Tareas a realizar »
**1.** Responde según el pasaje seleccionado:
(a) ¿En qué ciudad se reunirá la IX Cumbre de las Américas?
(b) ¿Desde cuándo ocupa el presidente de Argentina la presidencia pro tempore de la Comunidad de Estados Latinoamericanos y Caribeños?
(c) Según López Obrador, ¿para qué debían servir esas cumbres?
**2.** Transcribe sin cambios el fragmento del pasaje seleccionado que empieza con las palabras "Elsa Cardozo 08" y termina con "presidencia pro tempore.".
---- Pasaje seleccionado
Elsa Cardozo 08 de mayo de 2022
Ante
el rumor, luego anuncio, de que los gobiernos de Cuba, Nicaragua y Venezuela no
serían invitados a la IX Cumbre de las Américas que se reunirá en Los Ángeles a
comienzos del mes que viene, el presidente de México se preguntaba cómo es que
no se convidaba a todos los gobiernos del hemisferio. También el presidente de
Argentina protestó el anuncio desde la frágil plataforma de la Comunidad de
Estados Latinoamericanos y Caribeños en la que ocupa desde enero pasado la
presidencia pro tempore.
Tras conversar al respecto con el presidente Joe Biden, anfitrión de la cita, Andrés Manuel López Obrador argumentaba en su peculiar modo de decir que esas cumbres debían servir para entenderse, unirse y hermanarse. También advertía en sus declaraciones que había que evitar que sectores de Estados Unidos, alentadores de las exclusiones, siguieran medrando en el sufrimiento de los pueblos. Alberto Fernández, por su parte, habló de superar las divisiones ideológicas y concentrarse en las coincidencias, dicho en la retórica común a al multifacético peronismo. Tales decires –no propiamente argumentos– antes que aclarar el panorama para Latinoamérica y el Caribe en el hemisferio, lo enturbian y contribuyen a dividir, no a unir ni hermanar y mucho menos a que mejoren las condiciones de vida de los sufridos cubanos, nicaragüenses y venezolanos.
--------
---- Líneas extraídas
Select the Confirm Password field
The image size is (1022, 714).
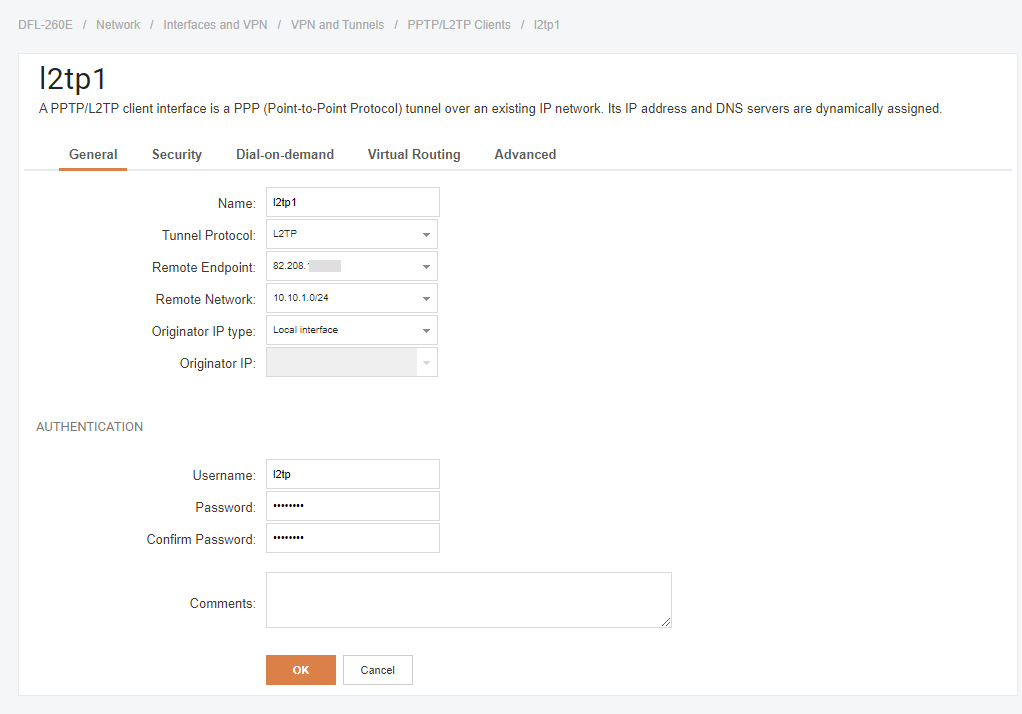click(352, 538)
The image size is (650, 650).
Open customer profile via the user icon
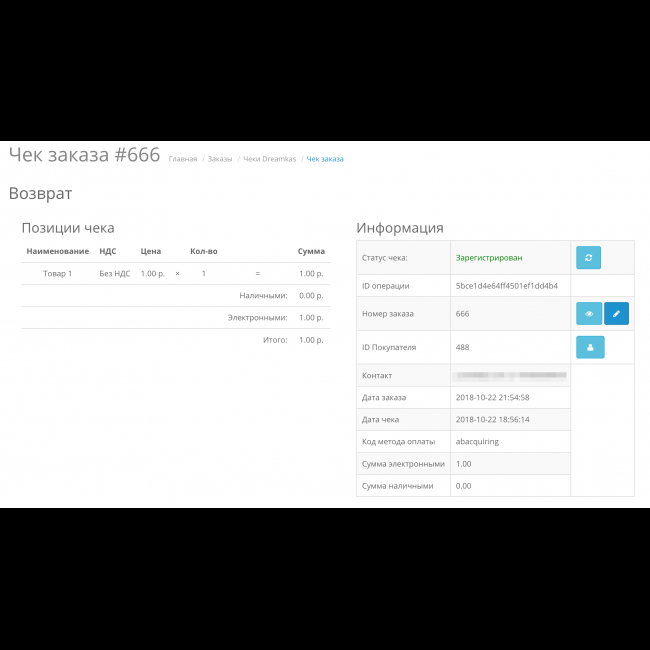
--------
---- Líneas extraídas
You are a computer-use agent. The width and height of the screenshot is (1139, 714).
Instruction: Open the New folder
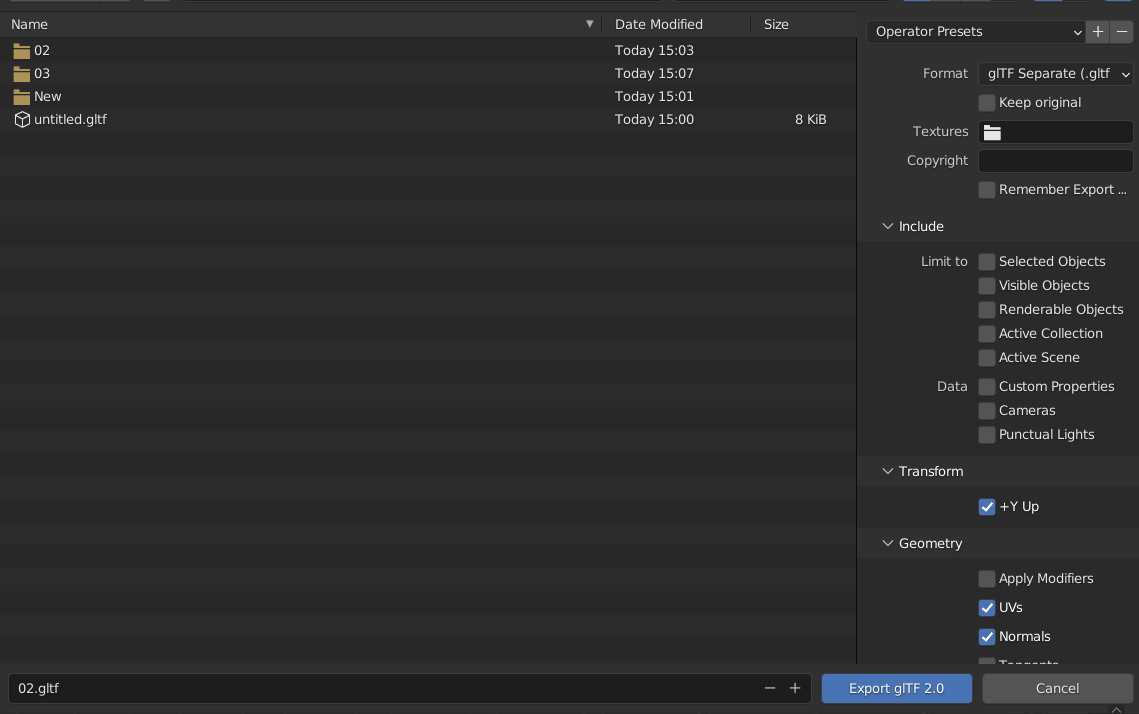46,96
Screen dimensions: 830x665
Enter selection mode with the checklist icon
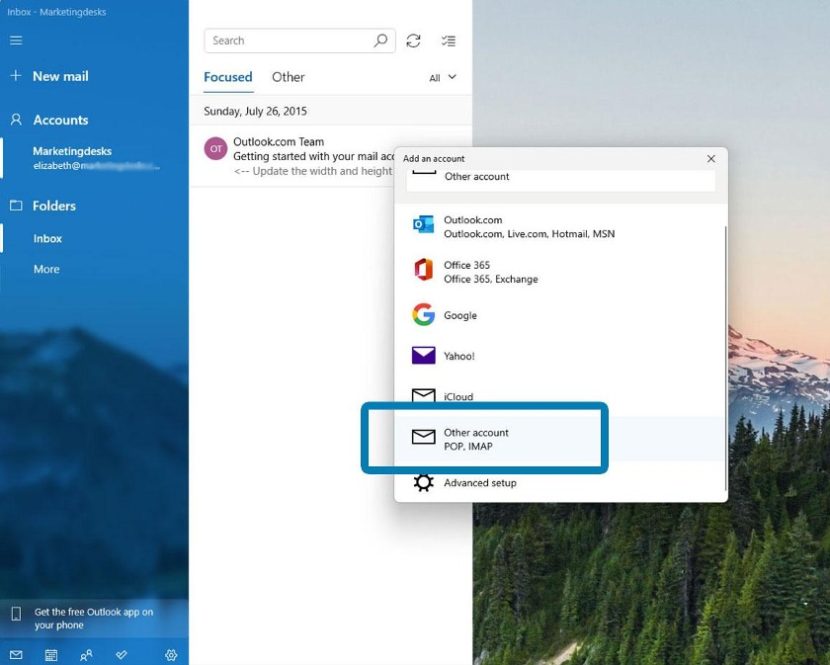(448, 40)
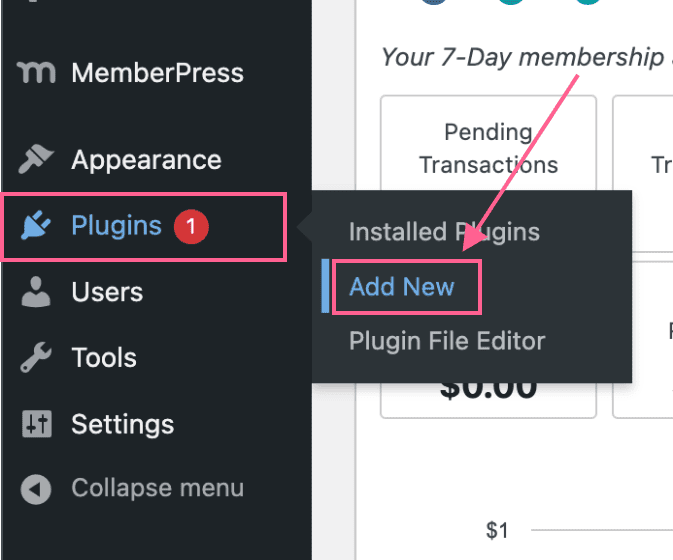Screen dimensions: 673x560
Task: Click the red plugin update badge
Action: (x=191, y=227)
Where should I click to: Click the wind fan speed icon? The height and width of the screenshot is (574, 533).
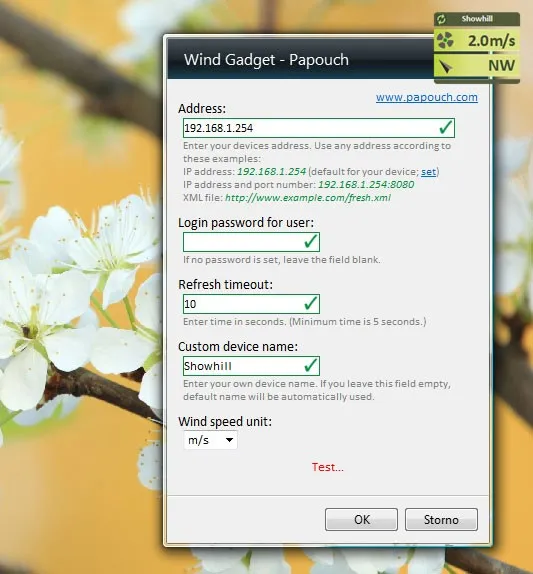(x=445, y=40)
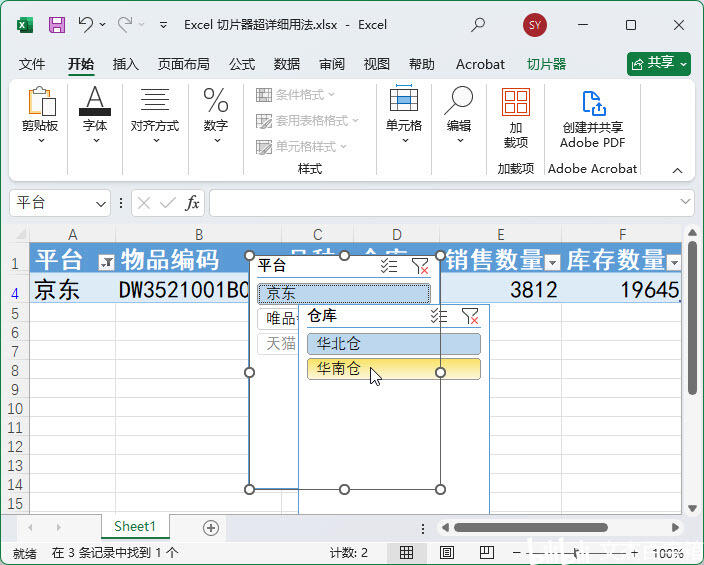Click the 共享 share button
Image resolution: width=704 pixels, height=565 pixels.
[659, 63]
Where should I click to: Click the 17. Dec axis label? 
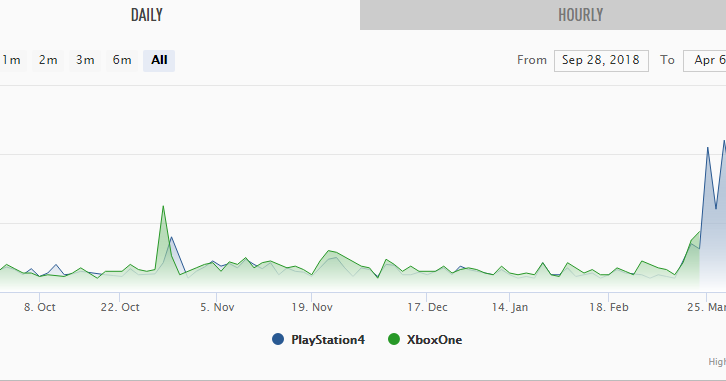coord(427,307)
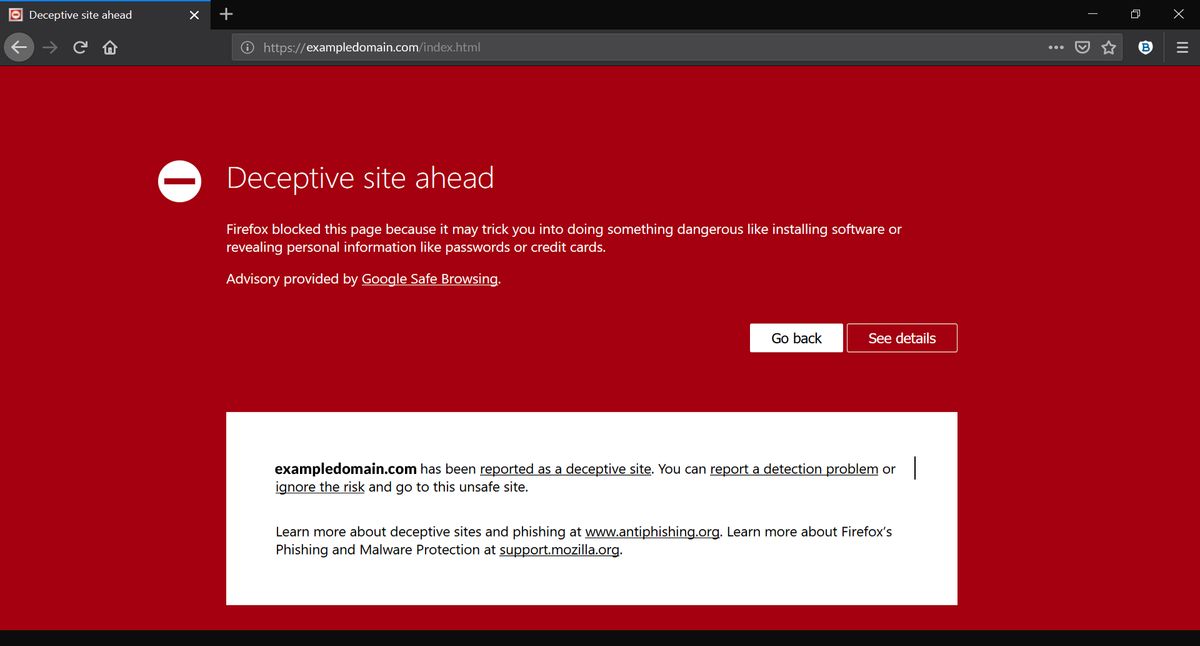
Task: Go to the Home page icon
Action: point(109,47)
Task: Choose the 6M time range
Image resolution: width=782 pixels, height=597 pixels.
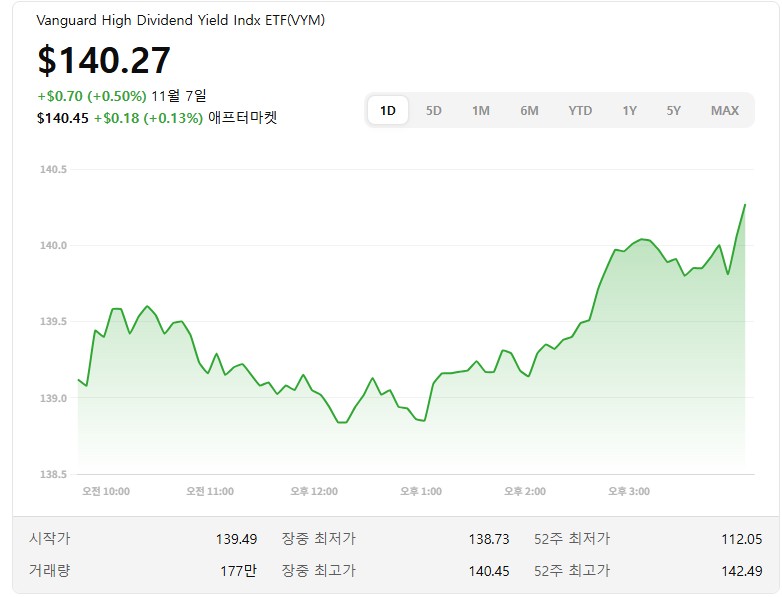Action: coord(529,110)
--------
---- Líneas extraídas
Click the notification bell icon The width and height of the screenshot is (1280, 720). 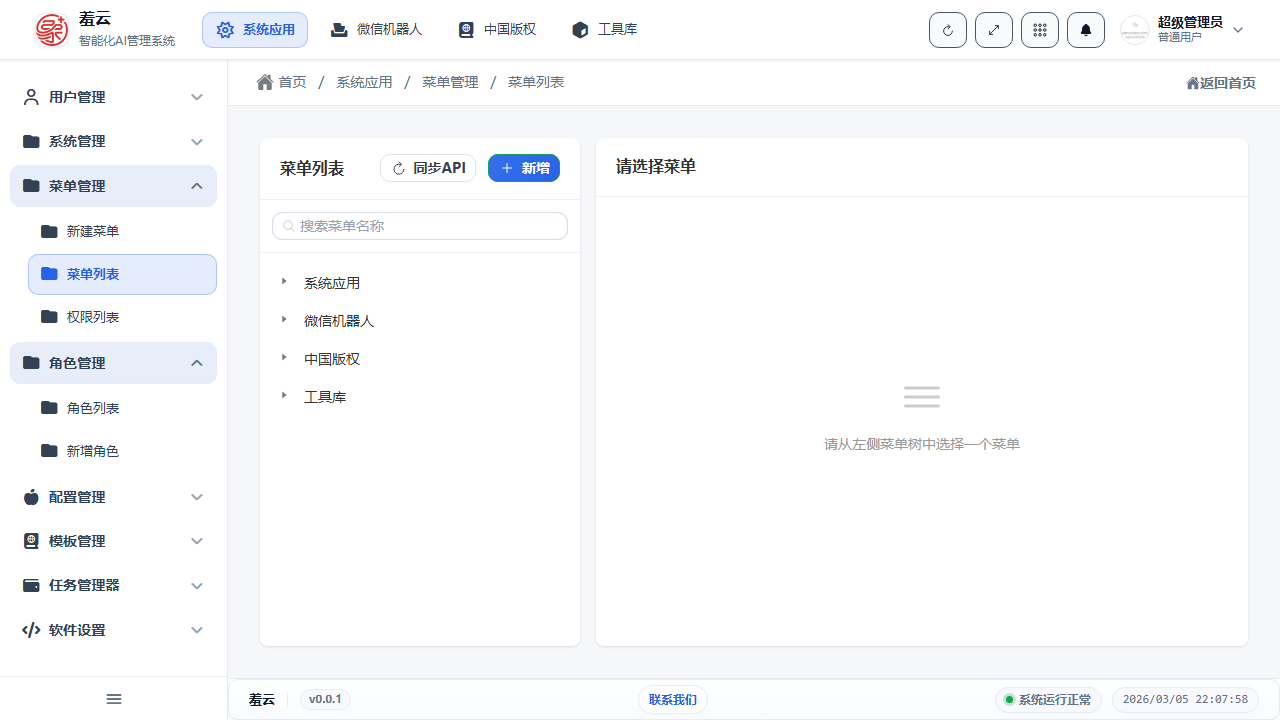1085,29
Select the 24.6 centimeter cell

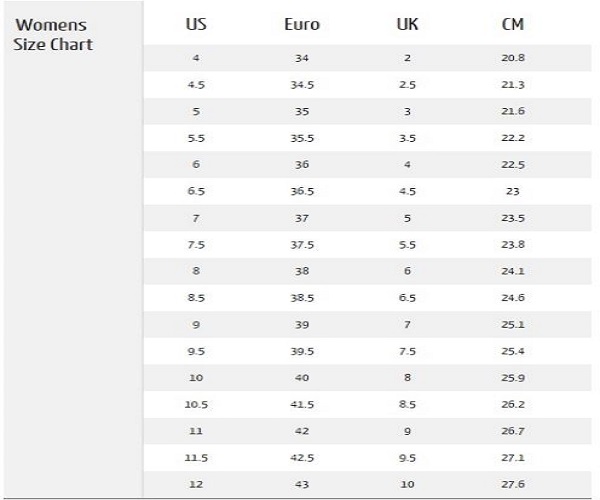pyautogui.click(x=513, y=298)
--------
Soluciones por tarea »
**1.**
(a) En Los Ángeles.
(b) Desde enero pasado.
(c) Para entenderse, unirse y hermanarse.

**2.**
Elsa Cardozo 08 de mayo de 2022
Ante
el rumor, luego anuncio, de que los gobiernos de Cuba, Nicaragua y Venezuela no
serían invitados a la IX Cumbre de las Américas que se reunirá en Los Ángeles a
comienzos del mes que viene, el presidente de México se preguntaba cómo es que
no se convidaba a todos los gobiernos del hemisferio. También el presidente de
Argentina protestó el anuncio desde la frágil plataforma de la Comunidad de
Estados Latinoamericanos y Caribeños en la que ocupa desde enero pasado la
presidencia pro tempore.